A NEW maternity strategy to reduce the number of stillbirths in England has been announced by Health Secretary Jeremy Hunt.
Hundreds of stillbirth, early neonatal death and severe brain injury cases will be referred each year to the new Healthcare Safety Investigation Branch, which will standardise investigations so that the NHS “learns as quickly as possible from what went wrong and shares that learning to prevent future tragedies”.
The announcement comes alongside the release of findings from the third perinatal confidential enquiry carried out as part of the MBRRACEUK (Mothers and Babies: Reducing Risk through Audits and Confidential Enquiries across the UK) programme of work. It determined that in nearly 80 per cent of term, singleton, intrapartum stillbirth and intrapartum-related neonatal deaths, improvements in care were identified which may have made a difference to the outcome of the baby.
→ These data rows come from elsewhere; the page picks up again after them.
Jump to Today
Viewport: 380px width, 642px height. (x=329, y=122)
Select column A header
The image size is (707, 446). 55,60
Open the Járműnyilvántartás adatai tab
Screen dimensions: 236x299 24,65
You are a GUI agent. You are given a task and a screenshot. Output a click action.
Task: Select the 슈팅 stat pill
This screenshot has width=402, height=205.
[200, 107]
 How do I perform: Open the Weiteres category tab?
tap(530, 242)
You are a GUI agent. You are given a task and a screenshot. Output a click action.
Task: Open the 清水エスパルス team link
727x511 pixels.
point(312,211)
Staffing and capacity issues were identified as a problem in over a quarter of the cases reviewed with the majority related to the delivery suite and the remaining to do with neonatal care provision.
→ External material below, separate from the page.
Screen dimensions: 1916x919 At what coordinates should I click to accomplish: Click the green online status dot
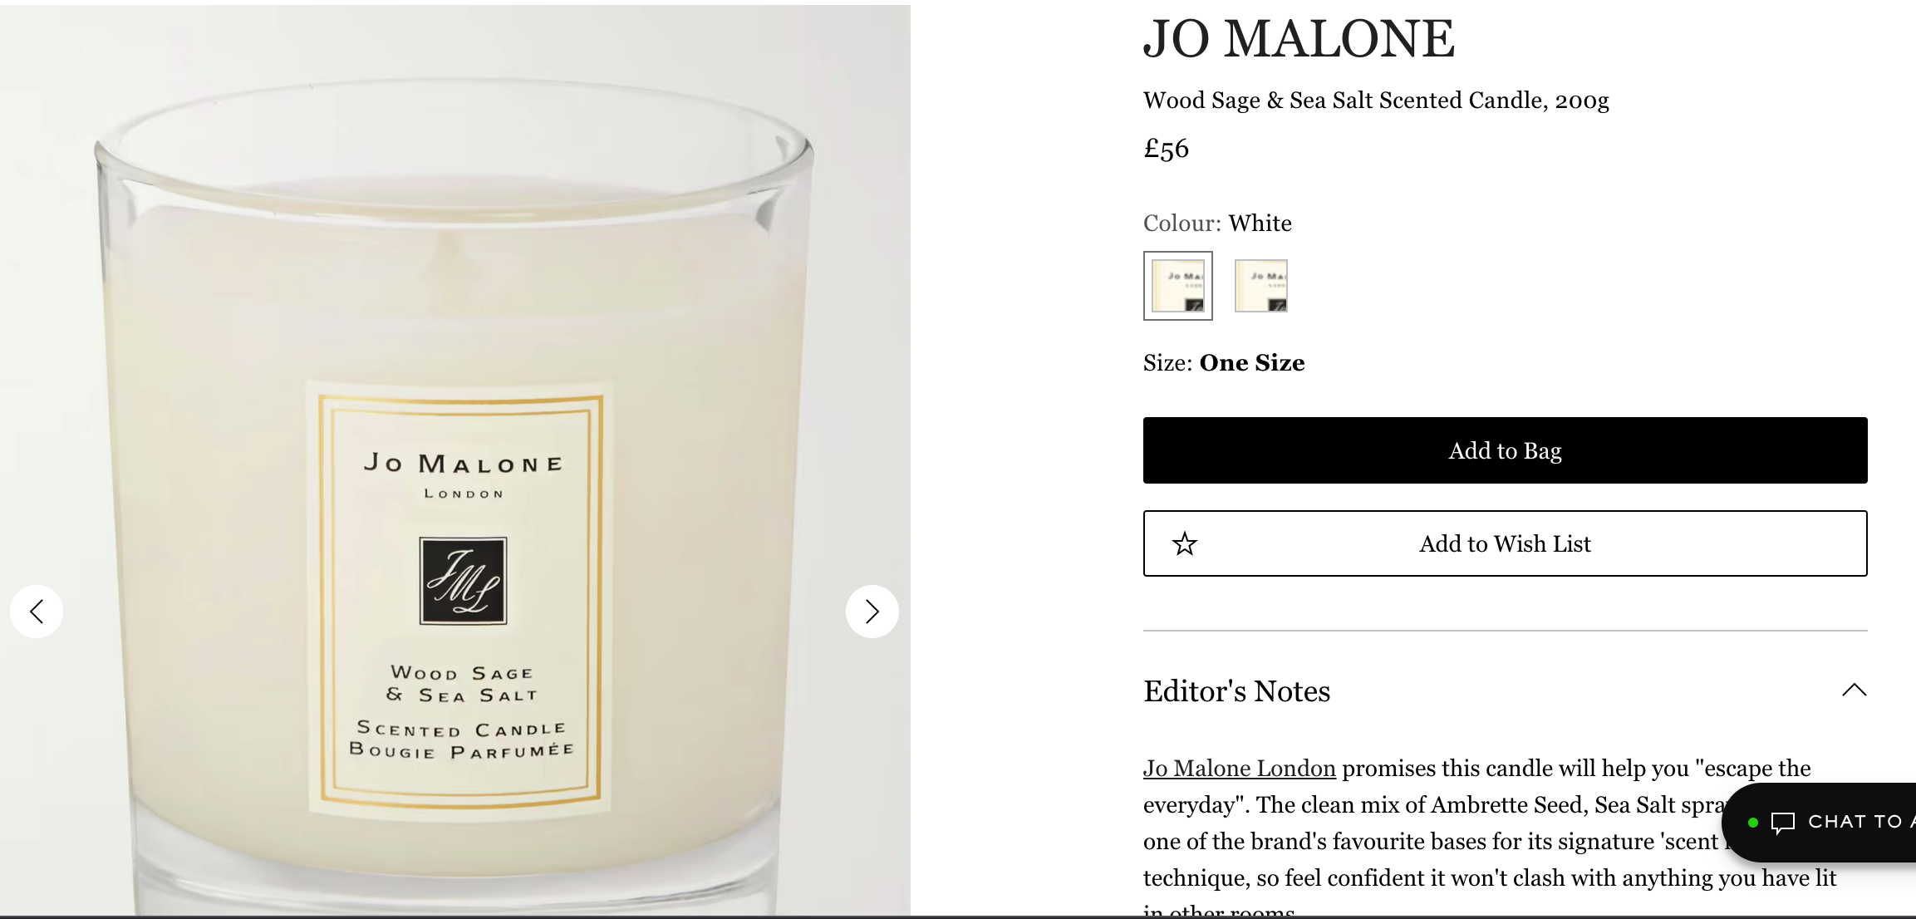(x=1753, y=823)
Overall the rate of intrapartum deaths has more than halved since 1993 from 0.62 to 0.28 per 1,000 total births which represents a reduction of around 220 deaths per year.
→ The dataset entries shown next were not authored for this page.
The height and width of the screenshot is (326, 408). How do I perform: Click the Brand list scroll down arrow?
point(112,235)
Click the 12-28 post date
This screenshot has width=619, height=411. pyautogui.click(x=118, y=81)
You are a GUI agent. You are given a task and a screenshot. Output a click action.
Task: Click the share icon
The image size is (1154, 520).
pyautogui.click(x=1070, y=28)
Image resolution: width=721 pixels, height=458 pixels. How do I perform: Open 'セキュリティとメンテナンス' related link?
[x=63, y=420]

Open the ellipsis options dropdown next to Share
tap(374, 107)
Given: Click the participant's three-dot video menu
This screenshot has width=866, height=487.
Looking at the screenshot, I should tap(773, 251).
As part of the new strategy the government has pledged that families who suffer stillbirth or life-changing injuries to their babies will be offered an independent investigation to find out what went wrong and why. Full-term stillbirths will be investigated by coroners.
The government is also bringing forward from 2030 to 2025 the ambition to halve rates of stillbirths, neonatal and maternal deaths, and brain injuries occurring during or soon after birth.
Commenting on the strategy announcement, Professor Lesley Regan, President of the Royal College of Obstetricians and Gynaecologists, said: "We are delighted that the Government has agreed to expand the RCOG’s Each Baby Counts programme, which has been hugely successful in securing the trust of both the midwifery and obstetric communities, with 100 per cent of Trusts involved in providing maternity services engaging in this important work. The RCOG in partnership with the RCM believes that we can build on this buy-in from frontline clinical staff by providing them with the support they need to translate lessons learned into improvements in everyday care.
"We are committed to sharing the expertise we have gained from Each Baby Counts, and our understanding of the complex interplay of factors that lead to stillbirths, neonatal deaths and brain damage during term labour, to work with partners such as NHS Improvement to expand the work and reach of the Maternal and Neonatal Safety Collaborative and the Healthcare Safety Investigation Branch as they undertake their investigations.
"Expansion of the national strategy to include a focus on preterm birth and brain injury will likewise help provide a more complete picture of maternity safety, strengthening our evidence base to help us deliver ever more effective care."